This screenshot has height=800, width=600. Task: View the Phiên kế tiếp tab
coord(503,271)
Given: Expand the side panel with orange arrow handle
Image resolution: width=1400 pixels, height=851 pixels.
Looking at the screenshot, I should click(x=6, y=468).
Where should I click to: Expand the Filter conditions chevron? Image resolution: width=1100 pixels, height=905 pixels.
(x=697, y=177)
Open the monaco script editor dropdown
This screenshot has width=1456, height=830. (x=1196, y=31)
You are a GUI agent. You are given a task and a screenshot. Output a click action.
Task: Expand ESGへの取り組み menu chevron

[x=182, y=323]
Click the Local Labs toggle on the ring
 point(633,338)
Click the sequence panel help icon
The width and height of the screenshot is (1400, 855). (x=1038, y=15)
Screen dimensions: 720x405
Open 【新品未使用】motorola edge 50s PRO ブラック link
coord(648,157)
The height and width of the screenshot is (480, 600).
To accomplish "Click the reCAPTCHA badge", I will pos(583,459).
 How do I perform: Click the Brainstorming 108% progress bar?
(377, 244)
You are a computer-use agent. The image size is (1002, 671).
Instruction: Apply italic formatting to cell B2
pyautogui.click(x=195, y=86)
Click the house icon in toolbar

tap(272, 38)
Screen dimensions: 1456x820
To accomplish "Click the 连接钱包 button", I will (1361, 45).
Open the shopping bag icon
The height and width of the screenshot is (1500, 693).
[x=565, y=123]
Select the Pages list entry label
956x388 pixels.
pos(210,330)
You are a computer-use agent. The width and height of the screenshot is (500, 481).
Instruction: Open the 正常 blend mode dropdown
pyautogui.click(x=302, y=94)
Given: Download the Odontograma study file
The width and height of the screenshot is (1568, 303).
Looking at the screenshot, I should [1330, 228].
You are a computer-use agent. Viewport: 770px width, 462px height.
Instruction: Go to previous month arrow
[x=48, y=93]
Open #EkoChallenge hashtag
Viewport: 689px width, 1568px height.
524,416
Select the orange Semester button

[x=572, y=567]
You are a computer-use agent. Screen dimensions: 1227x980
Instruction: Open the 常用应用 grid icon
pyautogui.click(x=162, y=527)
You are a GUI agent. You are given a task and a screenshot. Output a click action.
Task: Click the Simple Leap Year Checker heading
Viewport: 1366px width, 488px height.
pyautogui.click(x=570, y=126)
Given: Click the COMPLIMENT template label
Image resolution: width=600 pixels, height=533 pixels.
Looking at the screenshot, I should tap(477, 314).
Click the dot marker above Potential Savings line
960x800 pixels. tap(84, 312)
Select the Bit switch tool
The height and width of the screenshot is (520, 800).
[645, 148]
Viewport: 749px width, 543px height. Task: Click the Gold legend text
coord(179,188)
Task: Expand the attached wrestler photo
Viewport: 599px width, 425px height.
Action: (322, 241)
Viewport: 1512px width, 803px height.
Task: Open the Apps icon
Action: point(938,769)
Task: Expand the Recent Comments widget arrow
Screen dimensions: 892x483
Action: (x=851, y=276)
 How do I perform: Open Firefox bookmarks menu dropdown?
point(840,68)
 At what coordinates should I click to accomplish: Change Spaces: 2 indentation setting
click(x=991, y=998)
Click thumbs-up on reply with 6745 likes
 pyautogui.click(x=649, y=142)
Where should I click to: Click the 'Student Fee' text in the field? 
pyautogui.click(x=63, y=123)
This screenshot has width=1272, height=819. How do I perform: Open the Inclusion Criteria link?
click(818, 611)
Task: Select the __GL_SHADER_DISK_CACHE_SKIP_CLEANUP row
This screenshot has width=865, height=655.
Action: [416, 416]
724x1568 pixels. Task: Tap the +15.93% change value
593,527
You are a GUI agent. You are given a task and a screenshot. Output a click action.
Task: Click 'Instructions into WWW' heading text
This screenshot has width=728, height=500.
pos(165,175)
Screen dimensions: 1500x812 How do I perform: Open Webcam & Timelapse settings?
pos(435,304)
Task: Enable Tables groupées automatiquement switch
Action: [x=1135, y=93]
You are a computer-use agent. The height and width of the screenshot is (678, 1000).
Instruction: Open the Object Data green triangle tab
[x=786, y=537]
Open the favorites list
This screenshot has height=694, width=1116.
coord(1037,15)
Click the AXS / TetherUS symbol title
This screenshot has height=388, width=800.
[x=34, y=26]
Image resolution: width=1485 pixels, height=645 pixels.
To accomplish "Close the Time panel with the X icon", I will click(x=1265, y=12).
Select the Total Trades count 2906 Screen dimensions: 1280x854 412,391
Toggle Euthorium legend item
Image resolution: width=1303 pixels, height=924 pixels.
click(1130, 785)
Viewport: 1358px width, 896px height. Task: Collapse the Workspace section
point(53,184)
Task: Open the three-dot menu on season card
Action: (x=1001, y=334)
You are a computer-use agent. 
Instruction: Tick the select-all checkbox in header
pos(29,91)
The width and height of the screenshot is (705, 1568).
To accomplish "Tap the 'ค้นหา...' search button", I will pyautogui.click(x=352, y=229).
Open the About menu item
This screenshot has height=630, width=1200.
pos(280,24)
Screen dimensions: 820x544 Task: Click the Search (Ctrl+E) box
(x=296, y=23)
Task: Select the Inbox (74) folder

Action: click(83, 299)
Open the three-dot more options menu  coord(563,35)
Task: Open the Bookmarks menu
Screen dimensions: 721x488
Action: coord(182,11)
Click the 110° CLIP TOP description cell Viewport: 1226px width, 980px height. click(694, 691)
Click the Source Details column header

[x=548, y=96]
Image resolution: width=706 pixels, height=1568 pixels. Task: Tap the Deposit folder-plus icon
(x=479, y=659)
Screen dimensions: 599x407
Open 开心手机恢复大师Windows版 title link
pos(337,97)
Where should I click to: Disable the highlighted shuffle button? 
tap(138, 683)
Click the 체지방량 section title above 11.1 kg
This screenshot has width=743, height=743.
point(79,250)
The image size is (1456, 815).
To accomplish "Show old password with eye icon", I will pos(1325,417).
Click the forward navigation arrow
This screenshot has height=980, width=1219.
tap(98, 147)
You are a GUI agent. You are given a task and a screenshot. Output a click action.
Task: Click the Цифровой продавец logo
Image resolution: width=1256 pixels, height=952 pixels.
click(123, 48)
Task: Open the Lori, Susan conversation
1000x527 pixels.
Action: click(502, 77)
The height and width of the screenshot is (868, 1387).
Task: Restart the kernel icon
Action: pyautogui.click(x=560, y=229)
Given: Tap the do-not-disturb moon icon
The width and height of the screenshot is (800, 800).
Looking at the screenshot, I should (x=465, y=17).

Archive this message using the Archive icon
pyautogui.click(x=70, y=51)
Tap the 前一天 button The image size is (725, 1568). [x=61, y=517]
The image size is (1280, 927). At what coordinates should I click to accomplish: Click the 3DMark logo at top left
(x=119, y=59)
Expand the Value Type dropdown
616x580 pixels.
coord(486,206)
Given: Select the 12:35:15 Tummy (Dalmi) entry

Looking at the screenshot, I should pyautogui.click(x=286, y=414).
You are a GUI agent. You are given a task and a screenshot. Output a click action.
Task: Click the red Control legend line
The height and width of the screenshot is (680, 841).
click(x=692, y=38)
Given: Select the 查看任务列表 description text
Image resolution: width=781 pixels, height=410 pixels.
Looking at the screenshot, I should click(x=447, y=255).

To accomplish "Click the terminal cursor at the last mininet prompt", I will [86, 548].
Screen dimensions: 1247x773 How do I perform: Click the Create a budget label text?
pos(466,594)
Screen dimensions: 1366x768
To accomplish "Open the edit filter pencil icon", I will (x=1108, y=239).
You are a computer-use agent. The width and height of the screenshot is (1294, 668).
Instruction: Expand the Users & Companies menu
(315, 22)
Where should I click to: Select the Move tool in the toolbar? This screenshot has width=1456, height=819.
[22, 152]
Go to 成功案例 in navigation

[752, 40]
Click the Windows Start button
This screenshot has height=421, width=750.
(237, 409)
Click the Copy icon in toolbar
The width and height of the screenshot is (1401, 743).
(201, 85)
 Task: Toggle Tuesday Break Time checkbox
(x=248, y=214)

☆ ☆ ☆ ☆

§ **WHAT THE TASK ASKS**:
All lines above from the one containing "You are a computer-use agent. Viewport: 770px" to the one containing "You are a computer-use agent. The height" must be repeated exactly, both lines included, and no others.

§ **ANSWER TO THE EXERCISE**:
You are a computer-use agent. Viewport: 770px width, 462px height.
Instruction: Go to previous month arrow
[x=48, y=93]
Open #EkoChallenge hashtag
Viewport: 689px width, 1568px height.
524,416
Select the orange Semester button

[x=572, y=567]
You are a computer-use agent. Screen dimensions: 1227x980
Instruction: Open the 常用应用 grid icon
pyautogui.click(x=162, y=527)
You are a GUI agent. You are given a task and a screenshot. Output a click action.
Task: Click the Simple Leap Year Checker heading
Viewport: 1366px width, 488px height.
pyautogui.click(x=570, y=126)
Given: Click the COMPLIMENT template label
Image resolution: width=600 pixels, height=533 pixels.
Looking at the screenshot, I should tap(477, 314).
Click the dot marker above Potential Savings line
960x800 pixels. tap(84, 312)
Select the Bit switch tool
The height and width of the screenshot is (520, 800).
[645, 148]
Viewport: 749px width, 543px height. Task: Click the Gold legend text
coord(179,188)
Task: Expand the attached wrestler photo
Viewport: 599px width, 425px height.
Action: (322, 241)
Viewport: 1512px width, 803px height.
Task: Open the Apps icon
Action: point(938,769)
Task: Expand the Recent Comments widget arrow
Screen dimensions: 892x483
Action: (x=851, y=276)
 How do I perform: Open Firefox bookmarks menu dropdown?
point(840,68)
 At what coordinates should I click to accomplish: Change Spaces: 2 indentation setting
click(x=991, y=998)
Click thumbs-up on reply with 6745 likes
 pyautogui.click(x=649, y=142)
Where should I click to: Click the 'Student Fee' text in the field? 
pyautogui.click(x=63, y=123)
This screenshot has width=1272, height=819. How do I perform: Open the Inclusion Criteria link?
click(818, 611)
Task: Select the __GL_SHADER_DISK_CACHE_SKIP_CLEANUP row
This screenshot has width=865, height=655.
Action: [416, 416]
724x1568 pixels. Task: Tap the +15.93% change value
593,527
You are a GUI agent. You are given a task and a screenshot. Output a click action.
Task: Click 'Instructions into WWW' heading text
This screenshot has width=728, height=500.
pos(165,175)
Screen dimensions: 1500x812 How do I perform: Open Webcam & Timelapse settings?
pos(435,304)
Task: Enable Tables groupées automatiquement switch
Action: [x=1135, y=93]
You are a computer-use agent. The height and width of the screenshot is (678, 1000).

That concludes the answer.